The purpose of this series is to show how to compute a Cohen’s-$d$ type effect size when you have longitudinal data on \(3+\)
time points for two experimental groups. In this first post, we’ll warm up with the basics. In the second post, we’ll get down to business. The data and overall framework come from Feingold (
2009).
I make assumptions.
This series is an applied tutorial moreso than an introduction. I’m presuming you have a passing familiarity with the following:
-
You should be familiar with effect sizes, particularly with standardized mean differences. If you need to brush up, consider Cohen’s ( 1988) authoritative text, or Cummings newer ( 2012) text. Since we’ll be making extensive use of Feingold’s ( 2009) paper, you should at least save it as a reference. For nice conceptual overview, I also recommend Kelley and Preacher’s ( 2012) paper, On effect size.
-
Though it won’t be important for this first post, you’ll want to be familiar with multilevel regression for the next–it’s a major part of why I’m making this series! For texts that focus on the longitudinal models relevant for the topic, I recommend Raudenbush & Bryk ( 2002); Singer & Willett ( 2003)–the one I personally learned on–; or Hoffman ( 2015).
-
To fully befit from the next post, it’ll help if you have a passing familiarity with Bayesian regression (though frequentists will still be able to get the main points). For thorough introductions, I recommend either edition of McElreath’s text ( 2020, 2015); Kruschke’s ( 2015) text; or Gelman, Hill, and Vehtari’s ( 2020) text. If you go with McElreath, he has a fine series of freely-available lectures here.
-
All code is in R ( R Core Team, 2022), with healthy doses of the tidyverse ( Wickham et al., 2019; Wickham, 2022). Probably the best place to learn about the tidyverse-style of coding, as well as an introduction to R, is Grolemund and Wickham’s ( 2017) freely-available online text, R for data science.

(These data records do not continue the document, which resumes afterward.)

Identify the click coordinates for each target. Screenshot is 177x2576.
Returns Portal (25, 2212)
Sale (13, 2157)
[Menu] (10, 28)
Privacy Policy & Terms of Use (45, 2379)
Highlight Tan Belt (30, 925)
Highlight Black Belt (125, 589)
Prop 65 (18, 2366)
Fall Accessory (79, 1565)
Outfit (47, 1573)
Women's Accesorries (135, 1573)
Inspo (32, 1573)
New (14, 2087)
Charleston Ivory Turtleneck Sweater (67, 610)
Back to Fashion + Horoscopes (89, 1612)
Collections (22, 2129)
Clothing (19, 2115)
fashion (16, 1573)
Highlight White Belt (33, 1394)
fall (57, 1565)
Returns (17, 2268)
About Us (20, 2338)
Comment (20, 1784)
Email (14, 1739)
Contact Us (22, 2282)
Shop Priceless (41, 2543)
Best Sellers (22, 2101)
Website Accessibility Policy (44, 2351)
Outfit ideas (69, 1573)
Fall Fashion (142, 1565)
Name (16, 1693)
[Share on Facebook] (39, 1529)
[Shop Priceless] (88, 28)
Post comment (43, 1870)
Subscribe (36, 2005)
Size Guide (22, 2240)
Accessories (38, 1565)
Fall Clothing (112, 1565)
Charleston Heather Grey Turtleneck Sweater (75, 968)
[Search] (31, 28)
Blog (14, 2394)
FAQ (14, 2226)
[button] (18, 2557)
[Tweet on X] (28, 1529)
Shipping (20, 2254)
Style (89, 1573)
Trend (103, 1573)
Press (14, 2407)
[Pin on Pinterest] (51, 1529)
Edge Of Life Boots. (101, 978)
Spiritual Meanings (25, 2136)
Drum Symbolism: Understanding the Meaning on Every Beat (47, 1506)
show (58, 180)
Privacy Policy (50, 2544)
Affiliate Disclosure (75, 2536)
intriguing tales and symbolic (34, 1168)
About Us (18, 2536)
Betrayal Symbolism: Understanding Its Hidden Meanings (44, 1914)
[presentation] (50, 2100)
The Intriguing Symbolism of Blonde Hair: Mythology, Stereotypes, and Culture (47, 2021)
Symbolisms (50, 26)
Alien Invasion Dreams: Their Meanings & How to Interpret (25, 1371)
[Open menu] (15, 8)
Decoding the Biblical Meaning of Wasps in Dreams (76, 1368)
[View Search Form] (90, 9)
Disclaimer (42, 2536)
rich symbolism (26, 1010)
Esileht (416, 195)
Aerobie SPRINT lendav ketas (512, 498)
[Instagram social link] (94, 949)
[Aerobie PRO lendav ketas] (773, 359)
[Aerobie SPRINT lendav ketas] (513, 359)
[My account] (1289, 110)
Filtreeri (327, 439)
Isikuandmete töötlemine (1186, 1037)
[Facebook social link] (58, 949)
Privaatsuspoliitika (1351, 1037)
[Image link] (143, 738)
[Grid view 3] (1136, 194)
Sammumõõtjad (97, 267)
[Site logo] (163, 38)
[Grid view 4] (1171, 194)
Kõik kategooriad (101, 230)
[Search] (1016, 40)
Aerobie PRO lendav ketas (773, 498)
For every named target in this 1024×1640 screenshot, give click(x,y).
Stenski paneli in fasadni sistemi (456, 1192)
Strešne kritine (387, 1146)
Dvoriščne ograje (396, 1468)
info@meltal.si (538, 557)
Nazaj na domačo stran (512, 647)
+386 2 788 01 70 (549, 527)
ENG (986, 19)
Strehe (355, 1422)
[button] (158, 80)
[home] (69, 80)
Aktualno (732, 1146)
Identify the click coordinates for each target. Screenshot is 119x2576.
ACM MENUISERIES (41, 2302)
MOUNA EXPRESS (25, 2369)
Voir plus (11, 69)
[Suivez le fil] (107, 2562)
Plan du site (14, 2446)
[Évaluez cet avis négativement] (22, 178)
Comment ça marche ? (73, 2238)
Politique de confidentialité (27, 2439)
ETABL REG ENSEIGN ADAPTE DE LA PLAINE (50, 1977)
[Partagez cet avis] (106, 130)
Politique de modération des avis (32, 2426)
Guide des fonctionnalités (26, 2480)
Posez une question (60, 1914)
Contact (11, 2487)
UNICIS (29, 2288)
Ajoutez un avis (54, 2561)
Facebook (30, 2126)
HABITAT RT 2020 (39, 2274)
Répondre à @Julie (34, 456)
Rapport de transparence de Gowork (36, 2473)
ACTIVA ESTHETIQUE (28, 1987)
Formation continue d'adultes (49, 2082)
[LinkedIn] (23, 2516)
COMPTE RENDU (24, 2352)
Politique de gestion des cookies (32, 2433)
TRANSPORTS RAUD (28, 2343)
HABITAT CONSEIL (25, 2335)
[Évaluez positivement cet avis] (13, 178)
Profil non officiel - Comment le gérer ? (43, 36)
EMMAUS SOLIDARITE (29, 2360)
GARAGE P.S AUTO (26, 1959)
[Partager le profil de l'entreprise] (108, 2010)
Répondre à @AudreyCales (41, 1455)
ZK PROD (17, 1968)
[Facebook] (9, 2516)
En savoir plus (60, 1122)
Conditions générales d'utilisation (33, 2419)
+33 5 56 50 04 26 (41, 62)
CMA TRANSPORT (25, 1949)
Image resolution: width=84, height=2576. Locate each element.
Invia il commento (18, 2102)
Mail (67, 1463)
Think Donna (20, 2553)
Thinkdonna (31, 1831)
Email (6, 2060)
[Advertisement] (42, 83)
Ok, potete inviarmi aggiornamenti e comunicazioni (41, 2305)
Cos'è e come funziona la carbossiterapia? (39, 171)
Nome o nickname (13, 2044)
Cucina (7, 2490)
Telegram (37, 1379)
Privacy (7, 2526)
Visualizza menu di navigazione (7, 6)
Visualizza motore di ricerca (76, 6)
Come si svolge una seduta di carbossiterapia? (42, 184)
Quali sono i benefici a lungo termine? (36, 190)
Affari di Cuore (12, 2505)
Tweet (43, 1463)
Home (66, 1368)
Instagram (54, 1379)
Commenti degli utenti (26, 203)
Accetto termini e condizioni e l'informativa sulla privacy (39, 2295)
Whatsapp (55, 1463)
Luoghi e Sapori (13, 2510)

Here we load our primary R packages and adjust the global plotting theme defaults.
library(tidyverse)
library(patchwork)
# adjust the global plotting theme
theme_set(
theme_linedraw() +
theme(text = element_text(family = "Times"),
panel.grid = element_blank(),
strip.text = element_text(margin = margin(b = 3, t = 3)))
)
We need data.
Happily, Feingold included a working example of synthetic trial data in his paper. You can find the full data set displayed in his Table 1 (p. 46). Here we’ll use a tribble approach to enter those data into R.
d <-
tribble(
~id, ~tx, ~t1, ~t2, ~t3, ~t4,
101, -0.5, 3, 5, 5, 7,
102, -0.5, 4, 4, 6, 6,
103, -0.5, 4, 5, 7, 8,
104, -0.5, 5, 6, 6, 8,
105, -0.5, 5, 6, 7, 8,
106, -0.5, 5, 7, 7, 7,
107, -0.5, 5, 6, 8, 8,
108, -0.5, 6, 6, 7, 9,
109, -0.5, 6, 8, 9, 10,
110, -0.5, 7, 7, 8, 9,
111, 0.5, 3, 5, 7, 9,
112, 0.5, 4, 7, 9, 11,
113, 0.5, 4, 6, 8, 11,
114, 0.5, 5, 7, 9, 10,
115, 0.5, 5, 6, 9, 11,
116, 0.5, 5, 7, 10, 10,
117, 0.5, 5, 8, 8, 11,
118, 0.5, 6, 7, 9, 12,
119, 0.5, 6, 9, 11, 13,
120, 0.5, 7, 8, 10, 12
) %>%
mutate(`t4-t1` = t4 - t1,
condition = ifelse(tx == -0.5, "control", "treatment"))
# inspect the first six rows
head(d)
## # A tibble: 6 × 8
## id tx t1 t2 t3 t4 `t4-t1` condition
## <dbl> <dbl> <dbl> <dbl> <dbl> <dbl> <dbl> <chr>
## 1 101 -0.5 3 5 5 7 4 control
## 2 102 -0.5 4 4 6 6 2 control
## 3 103 -0.5 4 5 7 8 4 control
## 4 104 -0.5 5 6 6 8 3 control
## 5 105 -0.5 5 6 7 8 3 control
## 6 106 -0.5 5 7 7 7 2 control
These synthetic data are from a hypothetical clinical trial where ($N = 20$) participants were randomized into a control group (tx == -0.5
, \(n = 10\)
) or a treatment group (tx == 0.5
, \(n = 10\)
). Their responses on a single outcome variable, \(y_i\)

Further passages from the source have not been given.